No special features here a la Dell’s own XPS 2-in-1 or Lenovo’s YOGA convertible laptops, and/or even those laptops whose screens can be laid flat: the hinge of the XPS 15 opens only to a regular degree.
On to other things now. The XPS 15 boasts what’s become Dell’s trademark “semi-wedge” design – from rear to front, it narrows somewhat, albeit to a much lesser extent than Apple’s MacBook Air line. Unlike Apple, which is ruthlessly paring its laptops’ ports down to what seems to be the bare minimum, this unit has been equipped with a wealth of ports, including two USB 3.0 ports, one USB 3.1 port, a full-size HDMI port, and an SD card slot. Little touches impress, such as the tiny five-LED push-button battery indicator that was once an Apple exclusive. Lastly, the XPS 15 is made from machined aluminum and also boasts a carbon-fiber composite palmrest that’s been enhanced with ‘soft touch paint’ for a more premium, comfortable feel.
Quite the powerhouse
Now on to how the XPS 15 performs. In this aspect, it doesn’t disappoint either – very far from it indeed.

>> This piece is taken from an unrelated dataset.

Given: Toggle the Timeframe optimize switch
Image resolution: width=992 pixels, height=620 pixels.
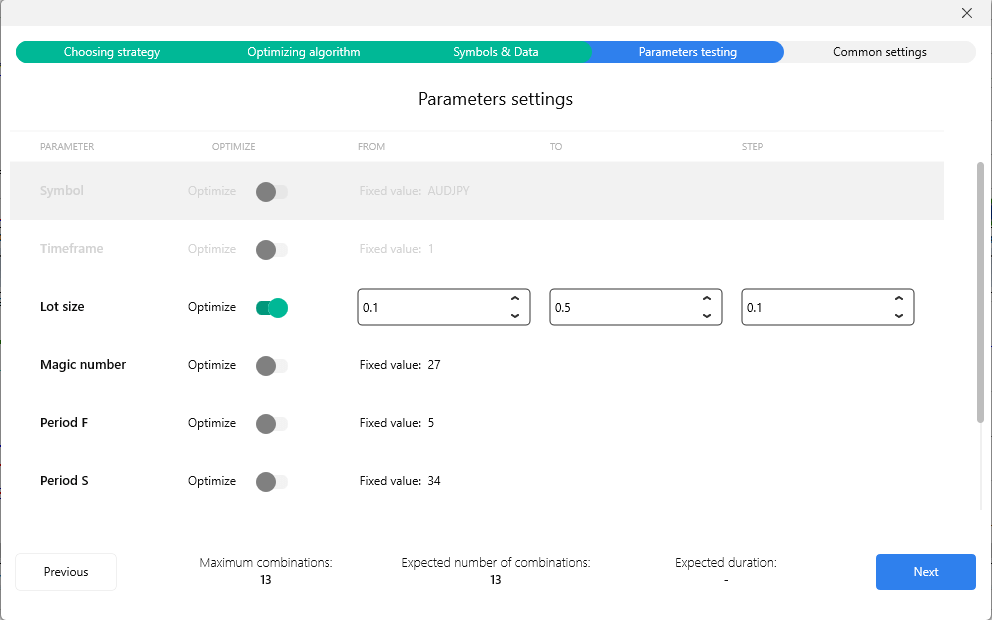Looking at the screenshot, I should tap(272, 250).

The XPS 15 comes with Windows 10 Pro; your choice of either a Core i5 or Core i7 quad-core processor; an NVIDIA GeForce GTX 1050 video card with 4GB RAM for starters; and various storage configurations from a 500GB + 32GB flash setup to a 1TB SSD.

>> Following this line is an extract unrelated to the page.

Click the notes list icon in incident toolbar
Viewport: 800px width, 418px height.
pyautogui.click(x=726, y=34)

All of these configurations are quite impressive, as they’re hands-down far more powerful than most of what else is out there – a boon to those who edit video or want to play the odd game when out and about.
We have to give Dell more praise for how silent the XPS 15 is, too – another hallmark of its power and capability. Only when pushed to its limit does it begin to sound off, but it has power to spare and then some – even with plenty of programs open and a boatload of browser tabs open, it was hard to get a rise out of our test unit.

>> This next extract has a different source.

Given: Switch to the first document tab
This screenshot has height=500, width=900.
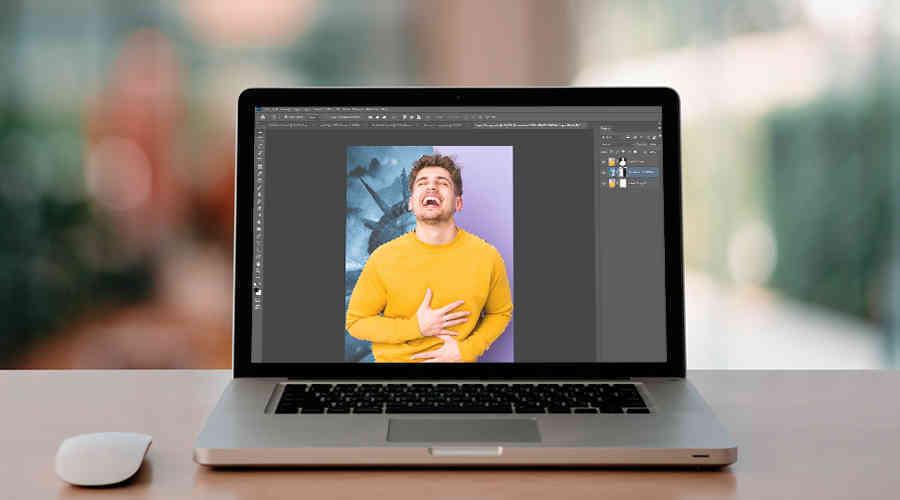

Regarding battery life, you might well expect a laptop with this power and capability to blaze through one charge almost before you know it. We’re happy to say that this isn’t the case. Our test unit averaged around six hours on a full charge and when put through moderate use before we had to plug it in. Not exactly what you might refer to as one day’s worth of charge, but still better than can be expected. (This is where the little battery indicator can come in handy – to help you keep abreast of your XPS 15’s charge even without needing to flip the screen open.)
The keyboard and trackpad aren’t too special, but both get the job done pretty well. It’s worth noting that the keyboard has dual backlight settings – you can make it a bit brighter or dim it a little. Lastly, the speakers are pretty decent, but again no great shakes.
The bottom line
The Dell XPS 15 is a beast of a laptop that impresses in more ways than one. It’s about as well-designed and as compact as a modern Windows laptop can be, and it’s fully functional and ready to help you manage even the toughest day’s load while you’re on the go. We’d say it’s a ‘happy medium’ laptop: positioned in between those that are extremely portable yet might lack a little power, and between the ‘gaming monsters’ that are very capable and functional, yet too tough to cart around with ease. The XPS 15 is a true winner in our book.